# WORK REQUIRED:
Find every line below with "will" in it and give only how many there are.
*** Opening DATASET ENTRIES ***
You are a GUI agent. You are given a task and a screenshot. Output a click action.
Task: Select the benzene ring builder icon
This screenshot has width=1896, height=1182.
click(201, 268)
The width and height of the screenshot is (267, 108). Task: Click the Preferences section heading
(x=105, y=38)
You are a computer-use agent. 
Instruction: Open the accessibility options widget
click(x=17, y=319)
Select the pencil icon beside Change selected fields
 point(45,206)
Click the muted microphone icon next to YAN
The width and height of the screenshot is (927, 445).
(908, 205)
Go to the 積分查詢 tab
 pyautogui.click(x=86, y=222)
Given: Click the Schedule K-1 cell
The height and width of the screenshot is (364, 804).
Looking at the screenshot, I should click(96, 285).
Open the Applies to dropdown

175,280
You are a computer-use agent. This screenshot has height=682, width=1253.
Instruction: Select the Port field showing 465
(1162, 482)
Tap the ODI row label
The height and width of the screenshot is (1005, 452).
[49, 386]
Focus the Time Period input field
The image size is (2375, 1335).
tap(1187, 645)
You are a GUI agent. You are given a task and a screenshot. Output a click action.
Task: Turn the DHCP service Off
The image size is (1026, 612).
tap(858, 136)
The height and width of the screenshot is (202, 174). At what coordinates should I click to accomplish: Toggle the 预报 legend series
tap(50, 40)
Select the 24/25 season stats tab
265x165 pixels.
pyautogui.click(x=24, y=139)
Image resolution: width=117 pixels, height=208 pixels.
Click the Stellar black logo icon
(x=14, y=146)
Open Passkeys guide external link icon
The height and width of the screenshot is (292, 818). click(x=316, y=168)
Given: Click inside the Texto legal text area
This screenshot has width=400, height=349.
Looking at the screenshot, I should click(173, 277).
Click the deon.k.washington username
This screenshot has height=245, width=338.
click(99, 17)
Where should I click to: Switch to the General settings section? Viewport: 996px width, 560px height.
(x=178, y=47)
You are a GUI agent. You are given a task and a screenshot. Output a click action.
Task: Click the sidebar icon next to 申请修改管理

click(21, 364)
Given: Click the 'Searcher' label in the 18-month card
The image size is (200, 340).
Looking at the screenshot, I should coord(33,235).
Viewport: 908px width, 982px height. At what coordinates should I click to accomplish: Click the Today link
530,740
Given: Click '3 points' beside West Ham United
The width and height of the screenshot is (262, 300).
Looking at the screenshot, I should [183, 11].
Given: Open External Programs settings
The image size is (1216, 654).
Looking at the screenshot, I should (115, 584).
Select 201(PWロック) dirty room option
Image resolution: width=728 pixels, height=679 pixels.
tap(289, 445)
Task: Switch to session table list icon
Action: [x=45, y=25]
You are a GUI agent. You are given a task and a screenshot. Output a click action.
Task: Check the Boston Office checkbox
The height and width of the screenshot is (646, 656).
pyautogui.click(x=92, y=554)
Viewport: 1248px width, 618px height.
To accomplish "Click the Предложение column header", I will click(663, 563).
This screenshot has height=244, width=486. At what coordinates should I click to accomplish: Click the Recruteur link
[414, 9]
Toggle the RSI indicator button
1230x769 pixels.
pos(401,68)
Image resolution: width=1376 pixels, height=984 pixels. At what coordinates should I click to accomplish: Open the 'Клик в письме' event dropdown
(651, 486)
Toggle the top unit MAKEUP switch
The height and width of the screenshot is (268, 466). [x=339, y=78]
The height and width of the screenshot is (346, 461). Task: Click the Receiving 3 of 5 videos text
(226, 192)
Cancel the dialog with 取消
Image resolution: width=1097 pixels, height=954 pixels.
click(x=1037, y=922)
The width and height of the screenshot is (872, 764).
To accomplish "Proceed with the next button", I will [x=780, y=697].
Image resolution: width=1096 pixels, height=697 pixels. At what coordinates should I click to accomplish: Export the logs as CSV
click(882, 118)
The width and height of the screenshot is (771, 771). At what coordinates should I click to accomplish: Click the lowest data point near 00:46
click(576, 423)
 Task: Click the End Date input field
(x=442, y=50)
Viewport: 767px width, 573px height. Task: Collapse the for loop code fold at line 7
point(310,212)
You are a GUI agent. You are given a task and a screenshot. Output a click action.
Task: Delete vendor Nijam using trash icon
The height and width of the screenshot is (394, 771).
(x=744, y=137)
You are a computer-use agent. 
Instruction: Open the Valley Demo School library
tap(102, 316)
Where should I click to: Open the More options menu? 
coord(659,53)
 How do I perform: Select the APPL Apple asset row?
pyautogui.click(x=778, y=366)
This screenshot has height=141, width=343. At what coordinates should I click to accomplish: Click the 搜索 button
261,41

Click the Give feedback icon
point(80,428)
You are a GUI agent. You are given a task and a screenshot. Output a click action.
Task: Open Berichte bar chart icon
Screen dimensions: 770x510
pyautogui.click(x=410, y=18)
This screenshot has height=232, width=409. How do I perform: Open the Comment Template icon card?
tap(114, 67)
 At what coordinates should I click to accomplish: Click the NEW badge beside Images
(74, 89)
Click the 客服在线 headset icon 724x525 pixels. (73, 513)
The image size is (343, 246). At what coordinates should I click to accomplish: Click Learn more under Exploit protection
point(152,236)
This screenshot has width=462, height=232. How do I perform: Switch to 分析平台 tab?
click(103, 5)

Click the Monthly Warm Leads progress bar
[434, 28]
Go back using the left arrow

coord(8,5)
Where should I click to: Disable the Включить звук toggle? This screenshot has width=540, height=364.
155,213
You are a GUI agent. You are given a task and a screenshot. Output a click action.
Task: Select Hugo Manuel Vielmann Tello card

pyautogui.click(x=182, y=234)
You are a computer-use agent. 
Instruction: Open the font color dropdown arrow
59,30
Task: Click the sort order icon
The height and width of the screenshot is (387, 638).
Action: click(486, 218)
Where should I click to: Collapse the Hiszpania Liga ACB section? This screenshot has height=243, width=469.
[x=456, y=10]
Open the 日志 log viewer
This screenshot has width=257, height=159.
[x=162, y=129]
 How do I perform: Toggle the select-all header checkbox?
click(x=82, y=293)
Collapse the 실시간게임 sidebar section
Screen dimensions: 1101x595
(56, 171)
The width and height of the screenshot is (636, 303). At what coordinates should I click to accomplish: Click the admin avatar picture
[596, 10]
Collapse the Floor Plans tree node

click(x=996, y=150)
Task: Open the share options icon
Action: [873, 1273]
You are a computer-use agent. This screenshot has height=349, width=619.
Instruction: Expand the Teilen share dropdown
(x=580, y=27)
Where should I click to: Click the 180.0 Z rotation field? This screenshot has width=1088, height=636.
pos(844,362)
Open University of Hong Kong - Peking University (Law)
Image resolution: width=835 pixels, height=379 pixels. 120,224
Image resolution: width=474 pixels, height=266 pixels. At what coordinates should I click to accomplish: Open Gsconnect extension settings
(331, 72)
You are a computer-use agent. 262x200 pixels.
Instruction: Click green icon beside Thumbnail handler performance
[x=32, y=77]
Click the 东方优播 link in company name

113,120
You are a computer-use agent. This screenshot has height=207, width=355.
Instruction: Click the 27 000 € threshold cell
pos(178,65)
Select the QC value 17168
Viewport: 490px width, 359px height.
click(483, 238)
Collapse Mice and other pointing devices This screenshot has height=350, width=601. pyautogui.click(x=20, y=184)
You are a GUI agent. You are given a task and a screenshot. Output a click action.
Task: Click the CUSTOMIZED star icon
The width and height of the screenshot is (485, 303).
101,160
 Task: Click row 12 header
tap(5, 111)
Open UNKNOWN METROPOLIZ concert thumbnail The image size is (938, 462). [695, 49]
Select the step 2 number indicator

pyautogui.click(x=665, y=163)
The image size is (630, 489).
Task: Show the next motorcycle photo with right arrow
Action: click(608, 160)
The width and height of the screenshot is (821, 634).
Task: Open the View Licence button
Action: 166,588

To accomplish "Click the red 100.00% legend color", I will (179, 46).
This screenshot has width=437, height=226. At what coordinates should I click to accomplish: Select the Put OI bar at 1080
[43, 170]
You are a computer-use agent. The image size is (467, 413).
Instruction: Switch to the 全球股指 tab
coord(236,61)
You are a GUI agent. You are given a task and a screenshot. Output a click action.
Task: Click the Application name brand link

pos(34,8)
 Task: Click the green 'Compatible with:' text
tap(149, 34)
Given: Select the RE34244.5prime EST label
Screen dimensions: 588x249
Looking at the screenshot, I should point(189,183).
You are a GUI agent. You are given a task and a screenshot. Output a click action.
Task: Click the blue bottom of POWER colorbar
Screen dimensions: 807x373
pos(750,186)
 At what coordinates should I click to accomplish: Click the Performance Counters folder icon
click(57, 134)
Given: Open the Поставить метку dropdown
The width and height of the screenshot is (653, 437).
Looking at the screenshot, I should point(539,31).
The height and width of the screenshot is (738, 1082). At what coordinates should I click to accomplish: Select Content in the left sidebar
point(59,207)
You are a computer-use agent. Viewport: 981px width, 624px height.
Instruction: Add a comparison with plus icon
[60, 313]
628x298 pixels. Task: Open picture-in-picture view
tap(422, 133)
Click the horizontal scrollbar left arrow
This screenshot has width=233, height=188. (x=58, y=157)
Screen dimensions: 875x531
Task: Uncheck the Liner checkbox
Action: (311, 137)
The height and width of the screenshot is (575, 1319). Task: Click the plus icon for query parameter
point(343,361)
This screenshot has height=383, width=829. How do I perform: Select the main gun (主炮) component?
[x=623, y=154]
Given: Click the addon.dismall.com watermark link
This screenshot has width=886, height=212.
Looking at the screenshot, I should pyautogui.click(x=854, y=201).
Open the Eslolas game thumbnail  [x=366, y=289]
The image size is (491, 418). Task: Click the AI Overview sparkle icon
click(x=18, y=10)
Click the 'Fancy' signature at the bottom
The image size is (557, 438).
*** Closing DATASET ENTRIES ***
# TASK OUTPUT:
3